四天王や七福神など、さまざまな場で毘沙門天(びしゃもんてん)を見かけ、一体何の神仏なのか気になった方も多いのではないでしょうか。
毘沙門天は、仏教を守護する武神でありながら、金運や商売繁盛のご利益がある幅の神も併せ持つ神様です。
その歴史を辿ると古代インドまで遡り、長い期間をかけて日本まで語り継がれました。
今回は、そんな毘沙門天とは何か、ご利益や歴史的背景についてご紹介します。
毘沙門天とは?読み方や何の神なのか解説

毘沙門天とは、仏教においては武神、七福神においては財宝の神として知られる神様です。
「びしゃもんてん」と読み、別名で多聞天(たもんてん)と呼ばれる場合もあります。
姿形の特徴には決まりはないものの、体躯は甲冑をまとい、両の手に宝棒あるいは宝塔を持っているのが主流です。
中には、宝塔を持たずに腰に手を当て片手で三叉戟を持っているパターンもあります。
日本においては、上杉謙信が深く信仰していたとして有名です。
毘沙門天は古代インドの神
毘沙門天は、古代インド「クベーラ」と呼ばれる財宝や富を管理する神様がもとになっています。
「ヴァイシュラヴァナ」という別名もあり、漢字にすると「毘舎羅門(びしゃらもん)」で、日本に伝わる過程で「毘沙門」へ変わったとされています。
中国や日本へ伝来する際には、独尊として信仰されていった点も特徴的です。
毘沙門天は武神・財宝神として知られる
毘沙門天は、仏教において北方を守るよう命じられていたため、武神や守護神として知られています。
日本においても、聖徳太子が物部守屋と戦う際、四天王(持国天、増長天、広目天、多聞天(毘沙門天)に勝利を祈願しています。
物部守屋に勝利した後、大阪の四天王寺に県立したお寺に毘沙門天を祀って以降、戦の神として広まっていったようです。

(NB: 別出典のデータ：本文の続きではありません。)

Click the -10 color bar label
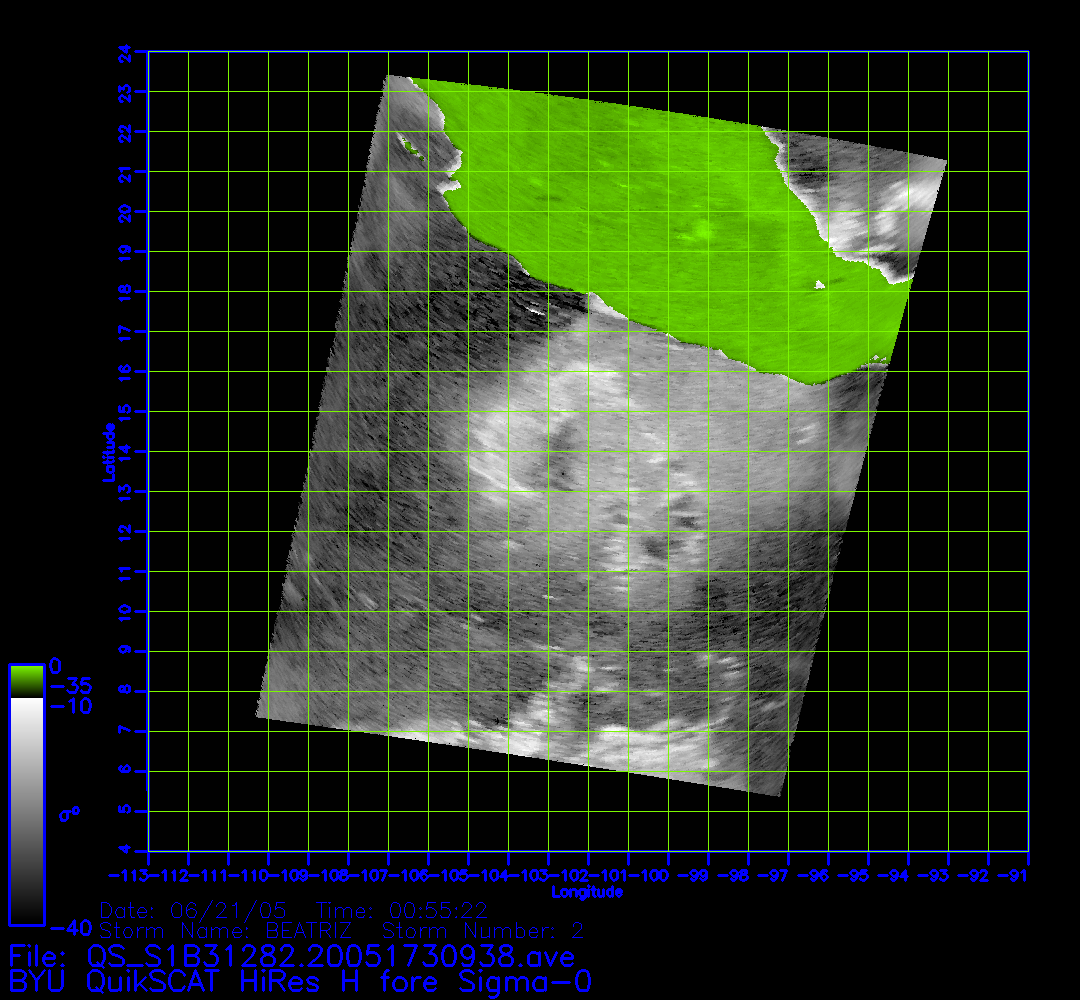The height and width of the screenshot is (1000, 1080). 70,707
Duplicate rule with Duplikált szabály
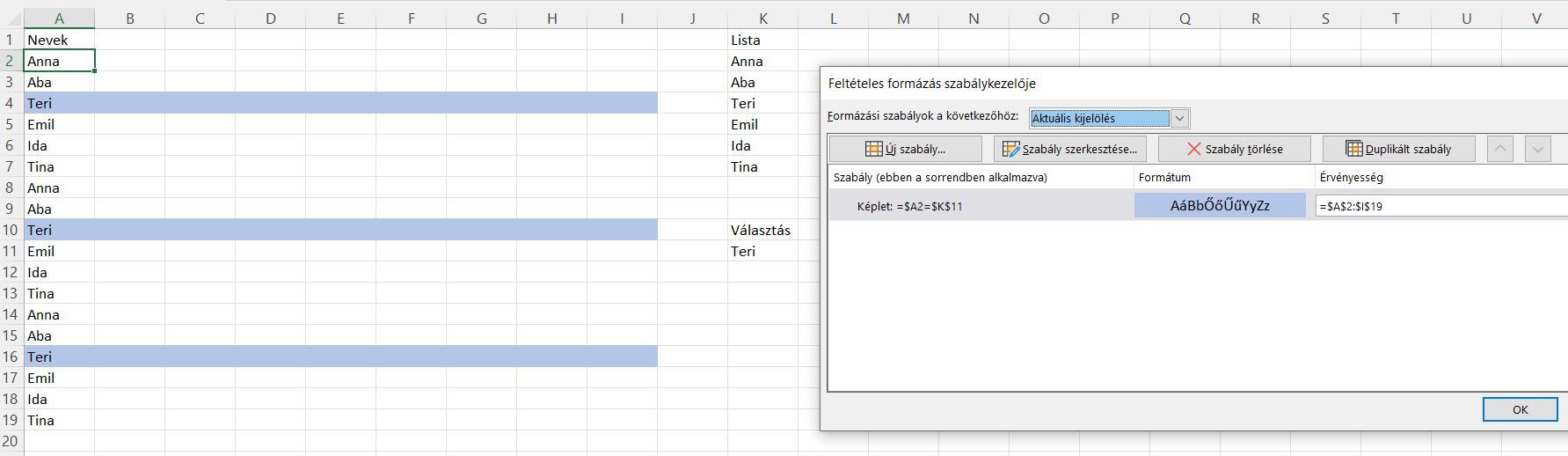Image resolution: width=1568 pixels, height=456 pixels. pos(1399,149)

また、古代インドで財宝神として信仰されていたのと同様に、日本でも富や商売繁盛の神としての側面も浸透しています。
日本で財宝神として広く知れ渡ったのは、毘沙門天が七福神の1神に選ばれたことが要因です。
毘沙門天の多聞天の違いとは
毘沙門天と多聞天は別の神と思われるかもしれませんが、どちらで呼ばれても同じ仏神です。
別名があるのは、役割の違いで呼び名が変わるのが理由です。
単独で祀られる場合や七福神の1神として数えられる場合は、毘沙門天と呼びます。
一方、仏法を守る四天王として役割を果たしている場合では、持国天、増長天、広目天に続き多聞天と呼びます。

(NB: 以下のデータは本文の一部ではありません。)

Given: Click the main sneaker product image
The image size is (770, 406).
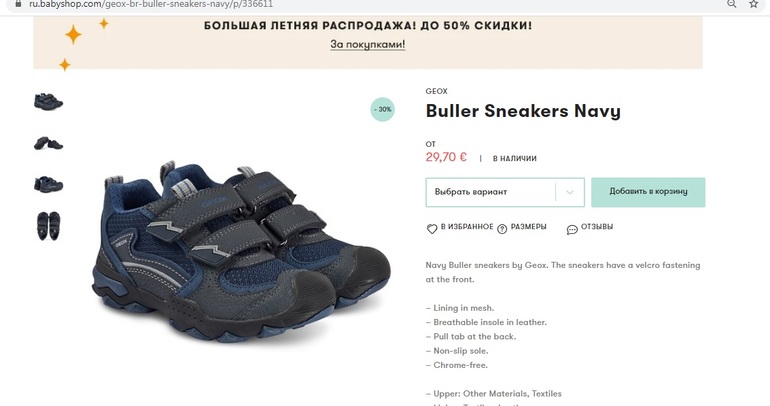Looking at the screenshot, I should 241,253.
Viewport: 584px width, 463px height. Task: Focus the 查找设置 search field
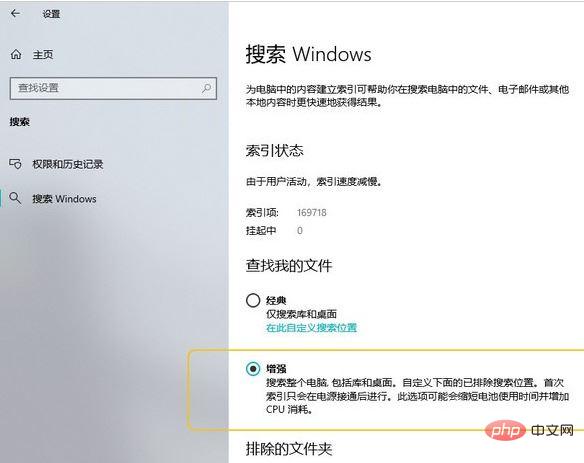click(113, 88)
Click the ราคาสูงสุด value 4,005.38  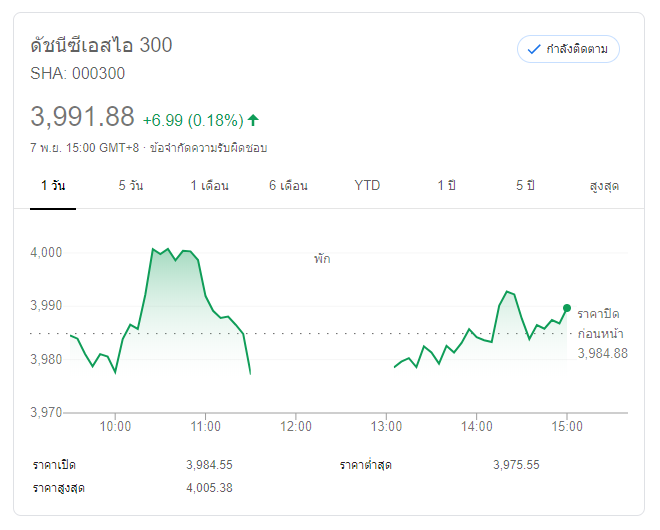point(209,487)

上記を理解しているなら、毘沙門天・多聞天どちらで呼んでも同じ神を指しているので問題ありません。
毘沙門天のご利益と真言

毘沙門天は、聖徳太子をはじめ、上杉謙信や伊達政宗、前田利家などの名だたる武将が信仰していました。
現在では勝負事の神というだけでなく、財宝神としても崇められているので、これらに関連するご利益があると想像できるはずです。
では、毘沙門天の具体的なご利益と、真言(マントラ)について見ていきましょう。
毘沙門天のご利益とは
毘沙門天王功徳経(びしゃもんてんのうくどくきょう)に記載されているのを参考にすると、毘沙門天を信仰すると以下のようなご利益があるとされています。
- 尽きることのない福(得無尽福)
- 皆から愛される福(得衆人愛敬福)
- 正しい真理を見抜く力を得る福(得智慧福)
- 長生きする福(得長命福)
- 周囲から信頼に恵まれる福(得眷属衆多福)
- 勝負事に勝つ福(得勝軍福)
- 実りに恵まれる福(得田畠能成福)
- 家業が繁盛する福(得蚕養如意福)
- 良い教えを学ぶ福(得善識福)
- 悟りを得られる福(得仏果大菩提福)
毘沙門天は武神・守護神・財宝神と多様な役割を持ち、実にさまざまなご利益がある神です。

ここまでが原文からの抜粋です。